Page 49 of Modern Romance July 2025 #4-8
CHAPTER THIRTEEN
T HEO WOULD FIND a way to punish Rebecca. This was his only thought as he watched Atlas and Rebecca put their heads together and make each other laugh on the patio of his personal, private home.
Atlas’s was the loud booming laugh Theo remembered from his youth. Sometimes, back then, it had made Theo laugh and smile in return. But sometime around the first time he’d been sent away to boarding school, thanks to Wife Number Two, Theo had come to see beyond the charm, the laugh, the amusement.
Atlas could entertain a crowd. He was enjoyable to be around, as long as there was enjoyment to be had. He could make you think he cared deeply about you and your happiness.
But he refused to deal in any other emotions. So it did not matter if you were sad, upset, hurt, furious. He was going to find it funny. He was going to put a positive spin on it, and if you insisted on wanting to discuss and see a serious matter through, he was going to withdraw.
Theo knew this was why the wives never lasted. Though Ariana had been around for some time now. Four years? Five? She remained, despite the past months of upheaval following Atlas’s brush with death.
Theo glanced at her, sitting quietly and involving herself in the conversation not at all.
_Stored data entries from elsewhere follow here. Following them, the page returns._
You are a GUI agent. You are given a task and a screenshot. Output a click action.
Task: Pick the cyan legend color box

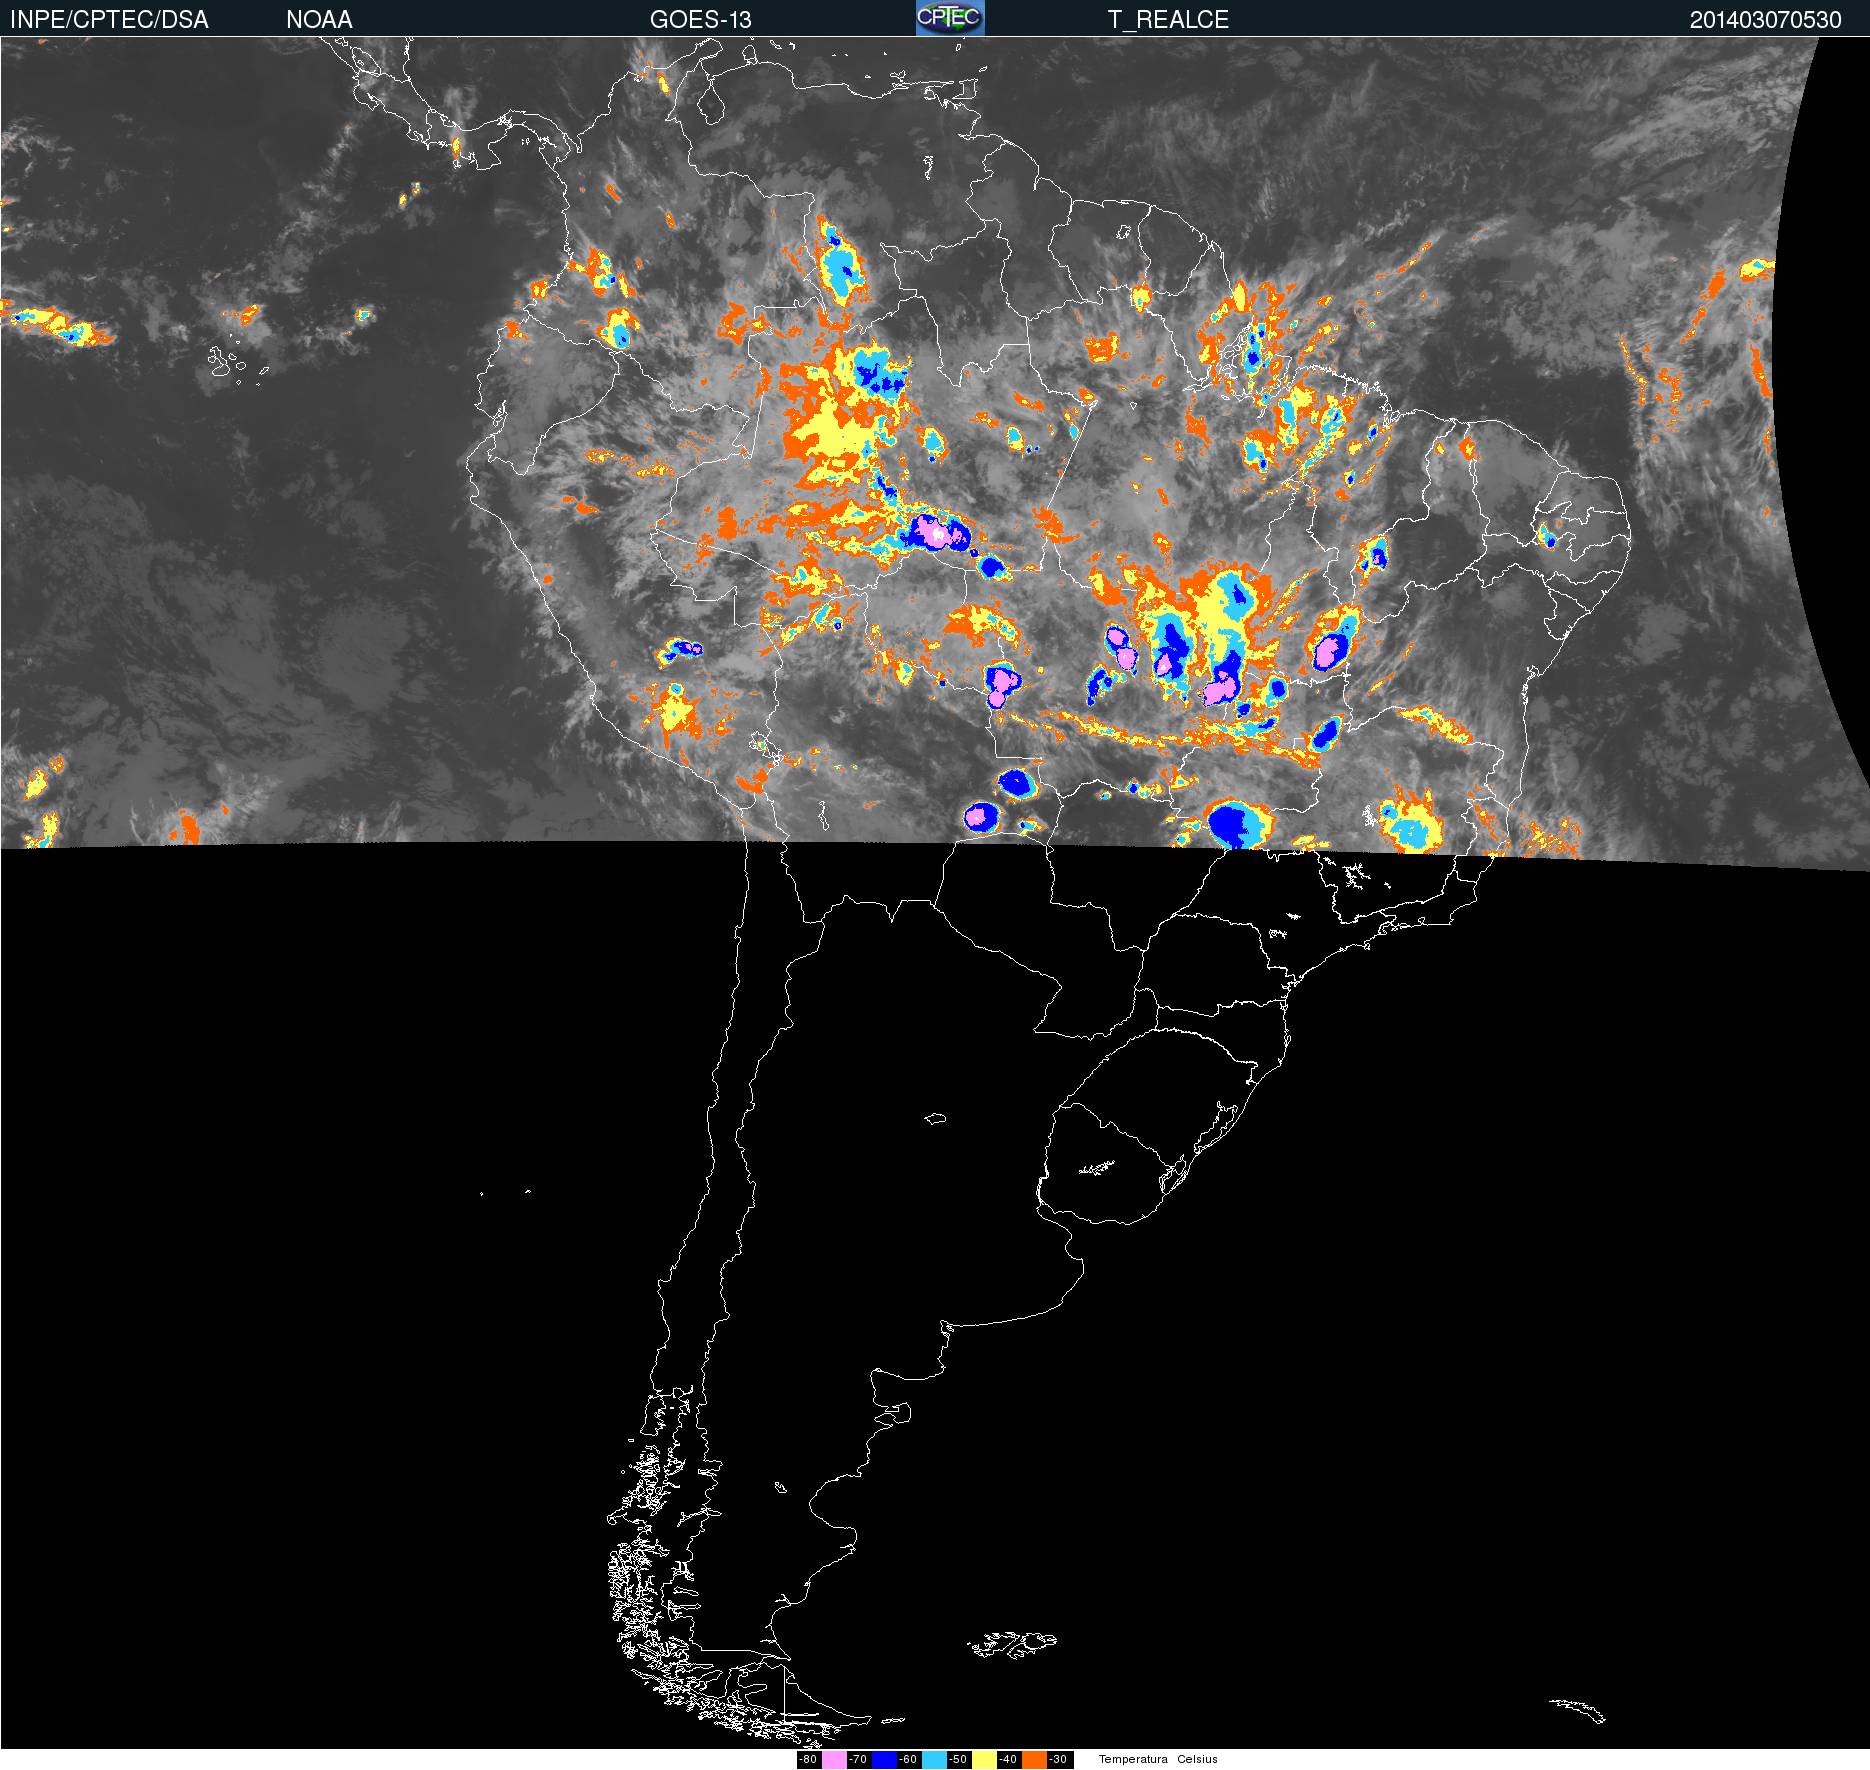[x=933, y=1759]
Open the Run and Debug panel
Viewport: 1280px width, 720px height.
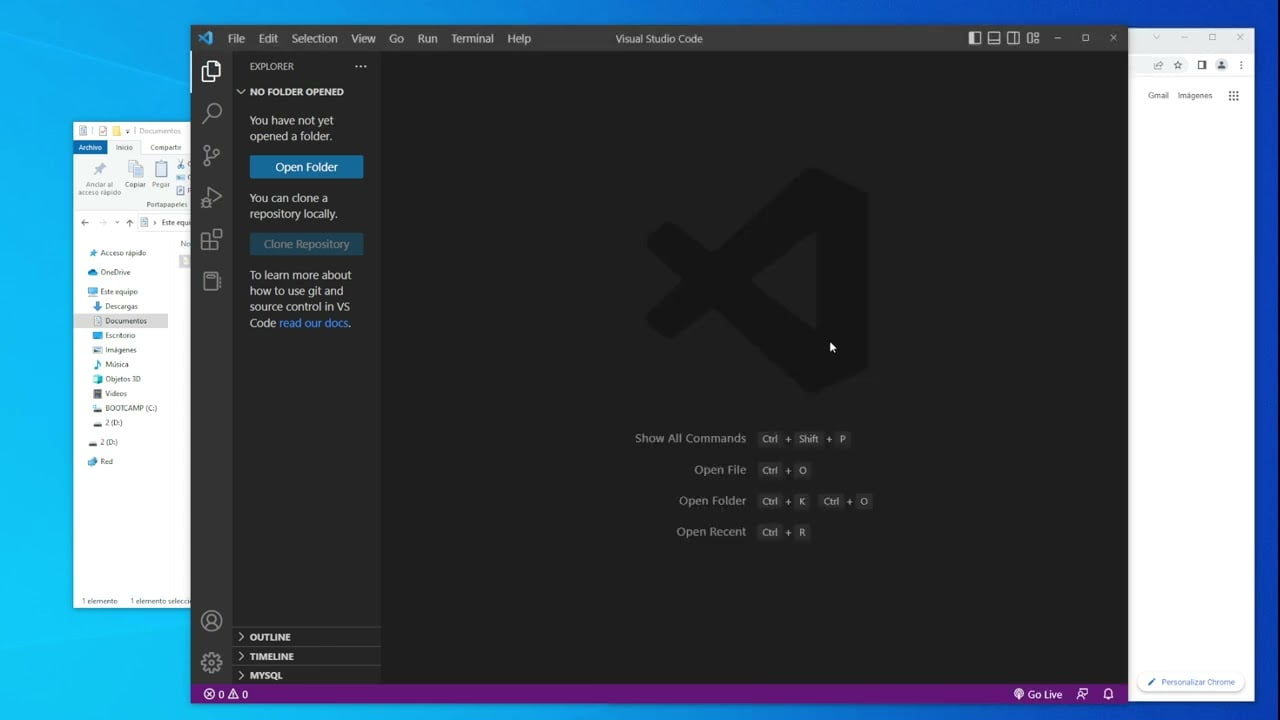pyautogui.click(x=211, y=197)

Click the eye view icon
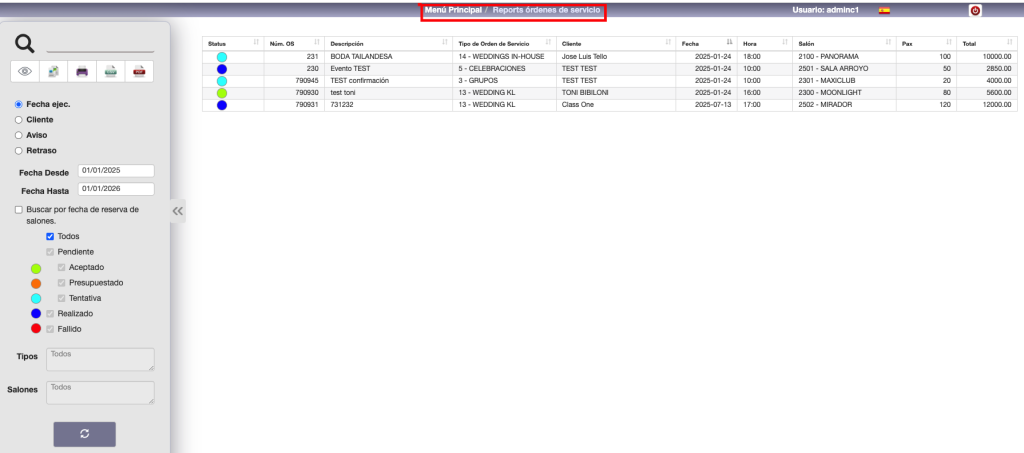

She had taken maybe two sips from her glass, and now sat back and kept her gaze firmly on the ocean beyond them.
Her hand draped over her stomach in a gesture that irked though he could not put a finger on why.
He supposed he would have to remember her name now. She was in his home. She had been introduced to Rebecca. While Atlas liked to drop by on occasion, sent by whatever whims ruled him, he had never toted along one of his women before. Married or no.
But Theo could see in her eyes, in the faint frown around the edges of her polite smile, she was finding her time with Atlas a lot less entertaining than she had once.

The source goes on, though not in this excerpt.